Henrietta Louise Edwards (née Muir), women’s rights activist, reformer, artist (born 18 December 1849 in Montreal, Canada East; died 9 November 1931 in Fort Macleod, AB). Henrietta Edwards fought from a young age for women’s rights and education, as well as women’s work and health. She helped establish many movements, societies and organizations aimed at improving the lives of women, and was instrumental in passing Alberta’s Dower Act in 1917. She was also one of the Famous Five behind the Persons Case, the successful campaign to have women declared persons in the eyes of British law. However, her views on immigration and eugenics have been criticized as racist and elitist. She was named a Person of National Historic Significance in 1962 and an honorary senator in 2009.

Henrietta Edwards stamp

Early Life and Education

Henrietta Muir was one of seven children born to Jane and William Muir. The Muirs were a prosperous merchant-tailor family in Montreal. Strongly guided by their evangelical faith, the Muir family had built St. Helen’s Chapel — the first Baptist chapel in Montreal — as well as Montreal Baptist College.

According to historian Patricia Roome, Henrietta learned a great deal about women’s legal rights from her parents’ “democratic religious faith.” For example, her parents’ marriage contract was progressive for the time. It “guaranteed Jane [Muir] would have her own property and protected her from legal responsibility for William’s business obligations and personal debts.” Henrietta made a copy of her parents’ marriage contract before her own marriage in 1876. What’s more, her grandfather’s estate was divided equally among his children, regardless of gender — a stipulation of his will.

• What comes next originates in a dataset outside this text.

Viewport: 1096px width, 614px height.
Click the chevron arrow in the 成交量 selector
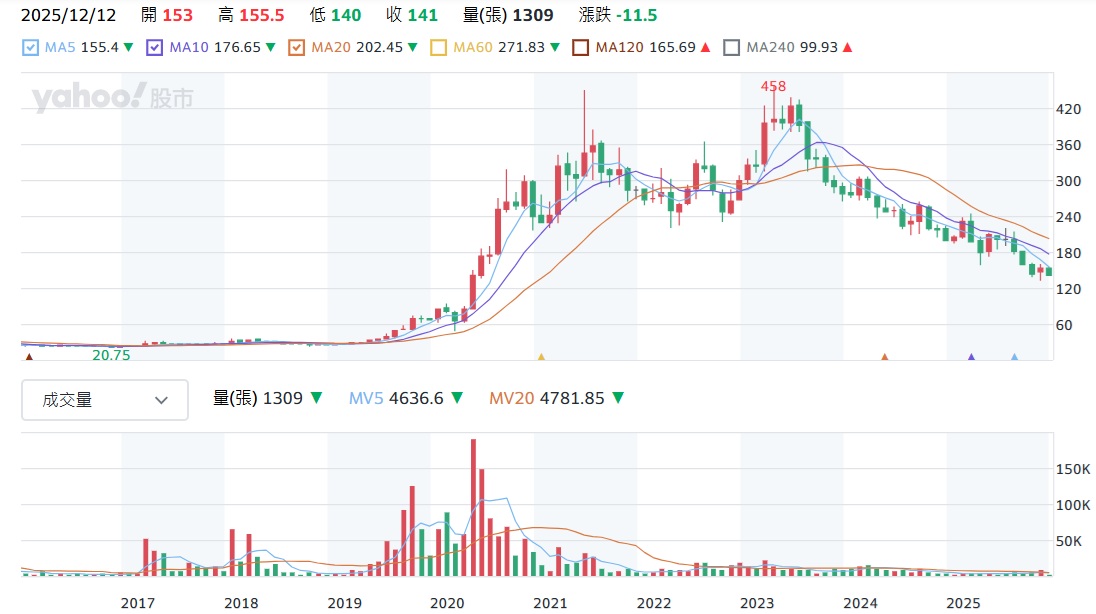coord(162,400)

Henrietta was both home-schooled and sent to private schools in Montreal. There she encountered strong female role models — school principals and other organizers who advocated for women’s inclusion in academia. (See Women and Education.)

Philanthropy

In 1874, Henrietta Edwards asked that her father and other investors rent a house in Montreal. She and her sister Amelia used it as the Young Women’s Reading Room, a library and gathering place for religious meetings and social events.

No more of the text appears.